The Hoyer-Durbin language expands the binding arbitration offer GM and Chrysler presented to dealers last week by requiring the arbitrator to balance the economic interests of the terminated dealership, the company and the general public when considering dealer reinstatement. It further preserves the right of dealers and companies to enter into agreements outside binding arbitration.
“It is imperative for both auto dealers and auto companies to have a transparent process that gives dealers a chance to make their case for remaining open, while respecting the companies’ need to return to profitability. Profitable dealerships that were closed for possibly unfair reasons deserve the opportunity to hear why they were closed and discuss the merits of reopening with an independent arbitrator who can make a binding decision. This is a fair process that protects the rights of both sides and protects our national interest of having both successful auto dealers and successful auto companies,” Hoyer said.
“Closed dealerships across the country deserve a transparent review of their termination and the right to get back in business if they were terminated on faulty grounds. GM and Chrysler have the right to determine the size and scope of their business. But Congress has a responsibility to protect taxpayer’s money when addressing the future of companies like GM and Chrysler,” Durbin said. “The compromise we announced today is balanced and responsible. It allows closed dealerships to enter binding arbitration to review their termination, but requires the arbitrator to take the economic interests of the dealership, the company and the general public into account when considering dealer reinstatement.”

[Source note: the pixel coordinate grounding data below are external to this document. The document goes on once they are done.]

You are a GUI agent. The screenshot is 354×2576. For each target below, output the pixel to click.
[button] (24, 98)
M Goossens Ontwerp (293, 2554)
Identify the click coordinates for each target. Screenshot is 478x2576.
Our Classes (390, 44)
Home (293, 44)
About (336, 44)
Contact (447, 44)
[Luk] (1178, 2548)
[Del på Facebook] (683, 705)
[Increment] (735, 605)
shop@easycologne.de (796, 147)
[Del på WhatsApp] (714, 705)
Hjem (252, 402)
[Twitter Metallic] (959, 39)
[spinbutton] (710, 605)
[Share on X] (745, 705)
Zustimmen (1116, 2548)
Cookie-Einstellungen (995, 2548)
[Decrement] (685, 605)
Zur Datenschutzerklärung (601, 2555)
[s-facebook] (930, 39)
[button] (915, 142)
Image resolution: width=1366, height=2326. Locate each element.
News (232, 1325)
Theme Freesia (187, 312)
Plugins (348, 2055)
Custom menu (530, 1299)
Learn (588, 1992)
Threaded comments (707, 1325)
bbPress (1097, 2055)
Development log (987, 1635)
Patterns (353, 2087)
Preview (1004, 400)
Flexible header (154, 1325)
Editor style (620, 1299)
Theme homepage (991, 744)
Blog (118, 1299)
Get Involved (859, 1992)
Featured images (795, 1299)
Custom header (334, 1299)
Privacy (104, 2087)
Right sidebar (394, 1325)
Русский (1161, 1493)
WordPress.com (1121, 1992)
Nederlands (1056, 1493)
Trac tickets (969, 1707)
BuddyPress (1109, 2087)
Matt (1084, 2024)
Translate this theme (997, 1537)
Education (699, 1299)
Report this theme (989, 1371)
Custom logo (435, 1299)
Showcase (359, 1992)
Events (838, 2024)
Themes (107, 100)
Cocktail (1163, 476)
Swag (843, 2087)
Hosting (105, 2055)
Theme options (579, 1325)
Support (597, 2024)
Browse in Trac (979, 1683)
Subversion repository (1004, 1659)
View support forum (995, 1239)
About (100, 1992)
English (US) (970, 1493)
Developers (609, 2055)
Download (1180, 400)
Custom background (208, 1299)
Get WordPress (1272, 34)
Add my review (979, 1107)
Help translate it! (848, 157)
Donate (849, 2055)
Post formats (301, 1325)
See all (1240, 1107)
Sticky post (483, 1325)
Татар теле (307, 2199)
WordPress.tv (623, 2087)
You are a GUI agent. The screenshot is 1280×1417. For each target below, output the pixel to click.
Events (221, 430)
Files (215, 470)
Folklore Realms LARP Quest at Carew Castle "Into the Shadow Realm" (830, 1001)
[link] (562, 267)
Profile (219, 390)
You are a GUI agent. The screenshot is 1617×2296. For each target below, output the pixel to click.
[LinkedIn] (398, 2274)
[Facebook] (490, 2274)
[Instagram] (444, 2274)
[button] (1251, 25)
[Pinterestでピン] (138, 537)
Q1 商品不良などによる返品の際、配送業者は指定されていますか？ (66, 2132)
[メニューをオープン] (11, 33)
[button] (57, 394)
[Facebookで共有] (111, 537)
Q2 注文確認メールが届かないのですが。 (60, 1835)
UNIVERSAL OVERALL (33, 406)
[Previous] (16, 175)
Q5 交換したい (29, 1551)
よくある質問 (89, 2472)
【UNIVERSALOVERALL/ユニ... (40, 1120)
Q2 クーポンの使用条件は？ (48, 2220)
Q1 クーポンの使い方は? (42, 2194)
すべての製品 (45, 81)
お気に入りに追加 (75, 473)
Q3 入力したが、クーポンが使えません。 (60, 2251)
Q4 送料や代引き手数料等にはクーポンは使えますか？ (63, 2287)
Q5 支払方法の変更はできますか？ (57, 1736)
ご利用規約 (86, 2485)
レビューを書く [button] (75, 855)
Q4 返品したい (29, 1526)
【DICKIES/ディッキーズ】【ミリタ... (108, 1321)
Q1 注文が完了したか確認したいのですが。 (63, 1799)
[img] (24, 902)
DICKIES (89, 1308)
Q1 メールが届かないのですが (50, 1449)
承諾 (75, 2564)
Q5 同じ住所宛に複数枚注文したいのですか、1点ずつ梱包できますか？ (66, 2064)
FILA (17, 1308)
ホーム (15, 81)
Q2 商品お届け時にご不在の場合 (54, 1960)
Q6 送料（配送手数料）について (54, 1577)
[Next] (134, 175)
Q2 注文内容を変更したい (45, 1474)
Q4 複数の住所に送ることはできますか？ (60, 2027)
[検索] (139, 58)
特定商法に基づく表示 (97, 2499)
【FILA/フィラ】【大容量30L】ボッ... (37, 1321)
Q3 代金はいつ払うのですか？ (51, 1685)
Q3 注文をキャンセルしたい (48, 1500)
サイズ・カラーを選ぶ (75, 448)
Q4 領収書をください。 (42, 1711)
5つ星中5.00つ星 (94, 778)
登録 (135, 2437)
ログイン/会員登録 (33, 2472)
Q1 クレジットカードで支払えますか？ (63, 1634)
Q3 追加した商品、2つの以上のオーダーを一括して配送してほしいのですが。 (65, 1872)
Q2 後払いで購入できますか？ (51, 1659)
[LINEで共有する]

Under the new compromise language, an arbitrator will be required to balance the following:
• Dealership Profitability – Requires an arbitrator to consider a dealer’s profitability over the last four years. This provision addresses concerns that the companies terminated dealerships that were otherwise profitable.
• Manufacturer’s Overall Business Plan – Requires an arbitrator to consider how a dealership supports the company’s post-bankruptcy viability plans.
• Dealership’s Current Viability – Requires consideration of a dealership’s economic viability - addressing concerns that some dealerships were adequately capitalized at the time of their termination.
• Dealership Performance In Relation to Manufacturer’s Performance Criteria – Requires arbitrator to consider how a dealership performed in relation to the manufacturer’s customary and regular business objectives, including vehicle sales, capitalization, profitability and customer service.
• Local Conditions – Requires an arbitrator to consider local conditions that have contributed to poor dealership performance like natural disasters and other local economic realities, on which, companies have based previous reinstatements. It also requires an arbitrator to consider the impact that reinstating a particular dealership would have on other dealerships in close proximity.
The compromise language provides terminated dealers with a swift remedy. If an arbitrator finds in favor of a dealership, the manufacturer would be required to send the dealer a letter of reinstatement for the same geographic area within 7 business days of receiving the arbitrator’s determination.
National Automobile Dealers Association, the National Association of Minority Automobile Dealers, the Automobile Trade Association Executives, and the Committee to Restore Dealer Rights have endorsed the new language. House Majority Leader Hoyer and Assistant Senate Majority Leader Durbin have led negotiations between GM, Chrysler and auto dealer groups since September.